Another incomprehensible conundrum was the expressed opinion by a small section of senior Odissi personalities that a certain Guru's style was not represented satisfactorily in the above mentioned festivals. It should be crystal clear to even the commoner that an important festival would always aim to showcase the best possible talent. If a particular Guru's representatives were prominent by their absence, it would certainly point to an absence of requisite talent available contemporarily in the 'STYLE.' It is very easy to fling acquisitions at a festival for not being fair, democratic, and properly representational in a meet of this kind. The aggrieved should perhaps position a mirror in front of their own gharana, which would accurately reflect the current state of affairs in that particular 'STYLE'!

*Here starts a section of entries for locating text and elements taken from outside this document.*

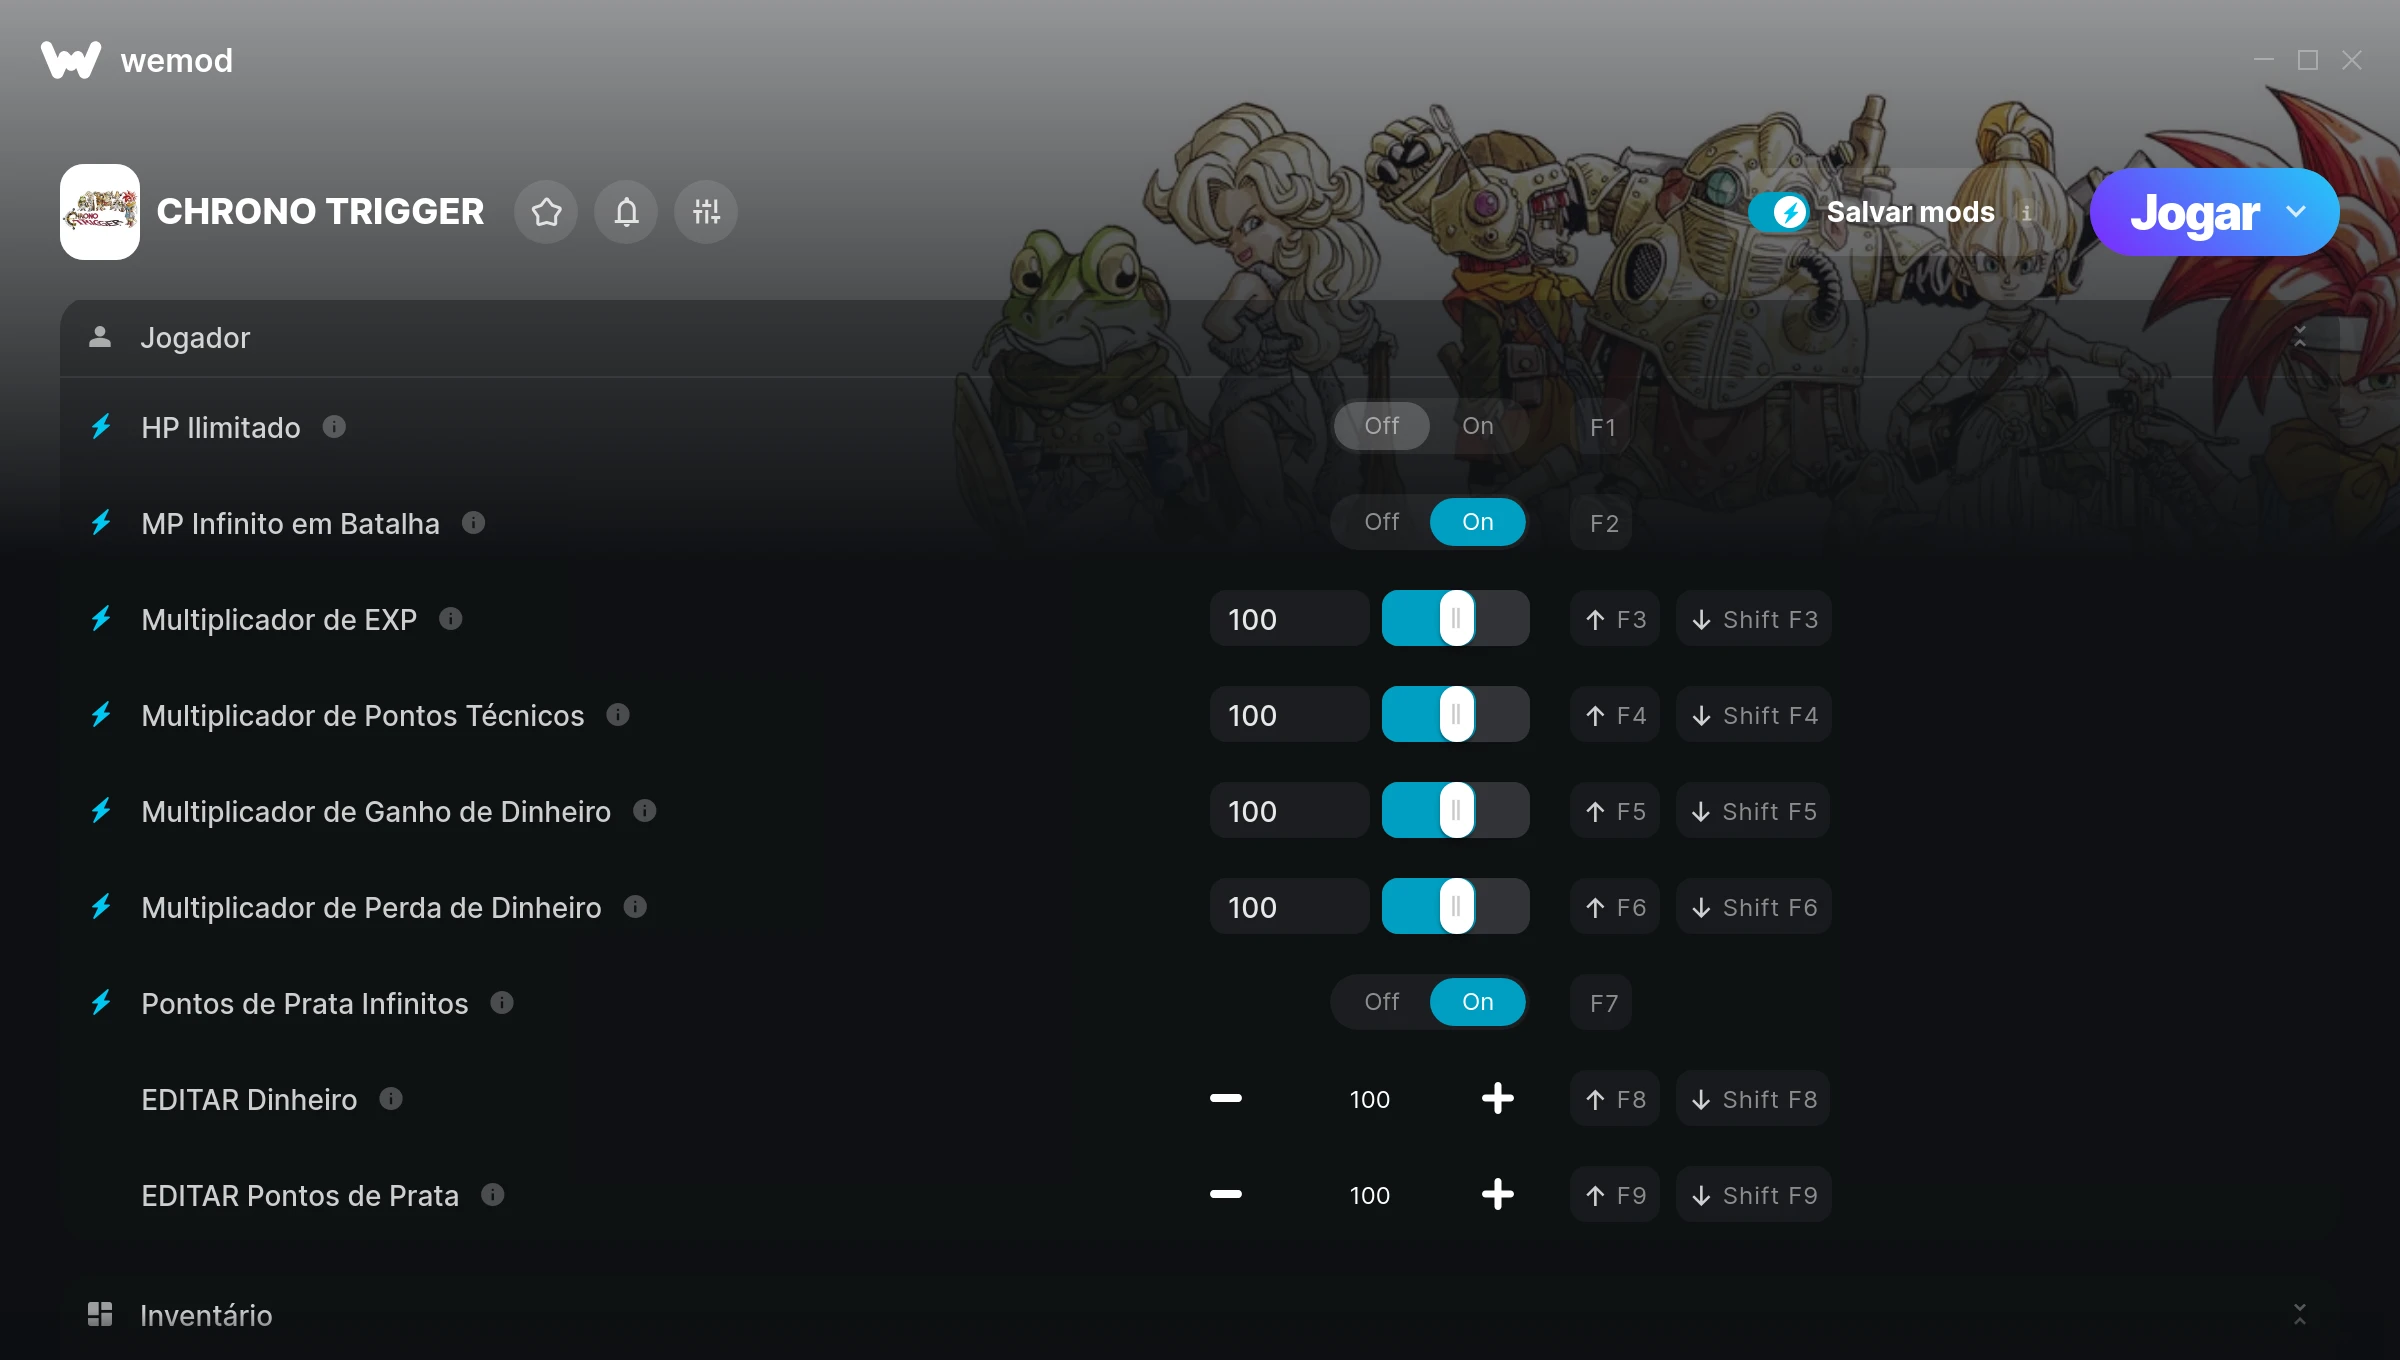Open info for Multiplicador de EXP

click(x=451, y=619)
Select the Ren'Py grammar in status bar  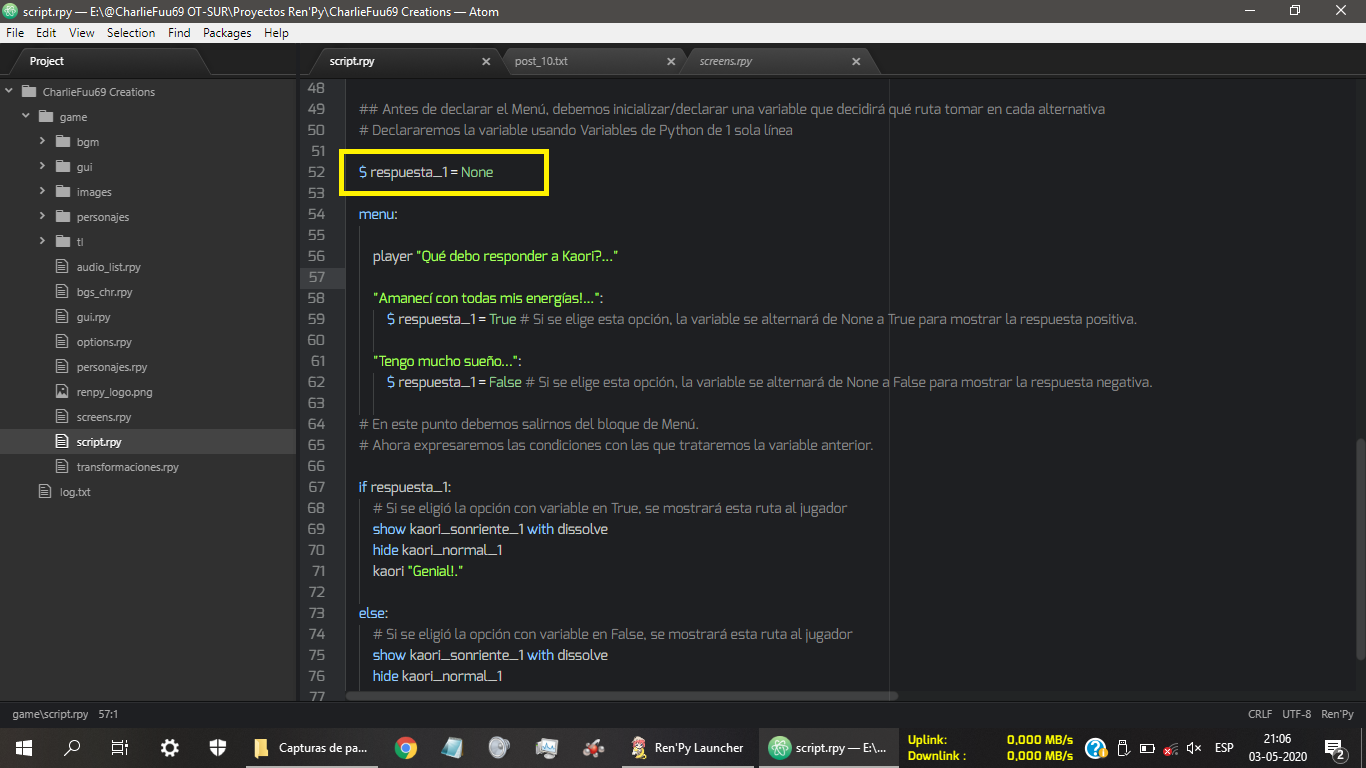1337,715
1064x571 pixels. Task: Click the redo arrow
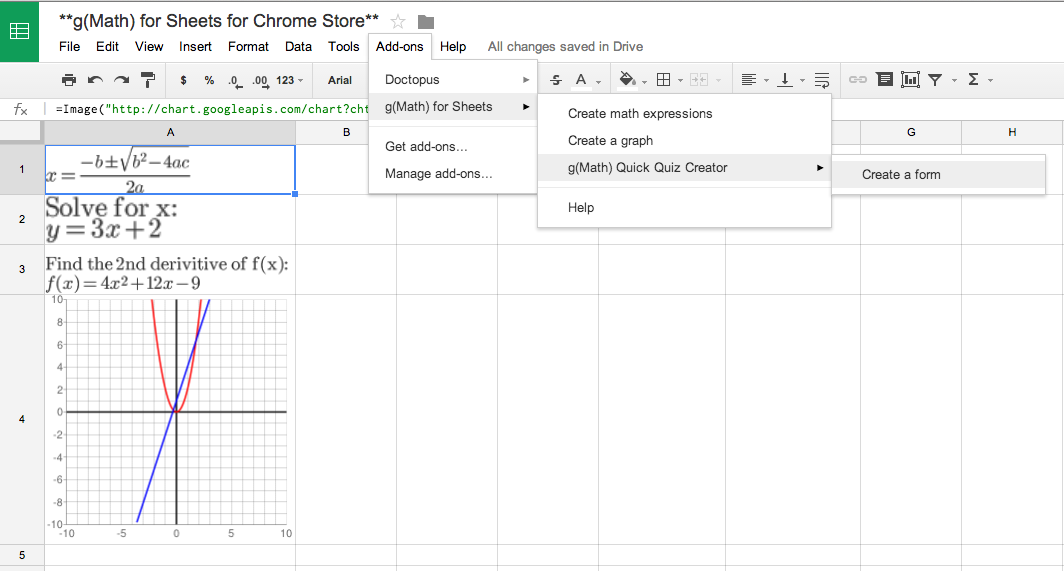pos(121,80)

Yet another intriguing trend was the dangling pieces of coloured strings suspended from the dancer's bahutis (arm band / bajuband). This unnecessary and alien accoutrement served primarily in distracting the serious viewer; the clarity and subtlety of the typical arm movements were unnecessarily marred by these strange embellishments. Neo classical Odissi can certainly do without these desperate and radical ornamentations.

It is strange irony that the multitude of festivals featuring Odissi in Bhubaneswar and Cuttack merely served to highlight the lack of quality, merely served to highlight the mediocrity in the aesthetics department. The irony is that when the multiplicity of platforms should be augmenting the stature of the traditional art form, the profusion of Odissi presentations actually succeeds in adding unacceptable quantities of brackish water to milk.

No review of classical dance and music in Odisha is complete without a word about the photo-journalists that cover such events. It would be no exaggeration to state that the so called 'Media persons' have transformed themselves into an insensitive and uncouth variety of paparazzi. More than any other factor, it is these crude gentlemen (and now a few ladies too) who cheerfully destroy the aesthetic ambience that the dancers strive to create. From left and right of the stage they cheerfully swarm into positions right in front of the audience's line of sight; no amount of pleading by the onlookers has any effect on their lens-driven frenzy. That this swarm of news vendors has been tolerated for so long is only a sad pointer to the exaggerated importance that the artistes' community, by and large, pays to this unruly, loud and vindictive flock who represent the print and the television media. This column has been critical of their rambunctiousness in the past: this column will continue to criticize their antics in the future, until their bosses see the light of day. All this is especially true of the photo journos, and the TV Channel interviewers who ask, imprudently, the name of the artistes whose performances they have just witnessed! One wonders who their attention actually is focused upon!

These two festivals reviewed by us are here to stay. We wish them a long innings and we wish them success in the coming years - this ought to be the duty of any objective and well intentioned reviewer. It is also the responsibility of a serious reviewer to urge classical event promoters to pay some attention to the bits of healthy criticism that come their way. Any factor which works for a feasible and sensible promotion of neo classical Odissi, is always welcome.


Guru Ratikant Mohapatra is the Director of Srjan (Guru Kelucharan Mohapatra Odissi Nrityabasa) in Bhubaneswar.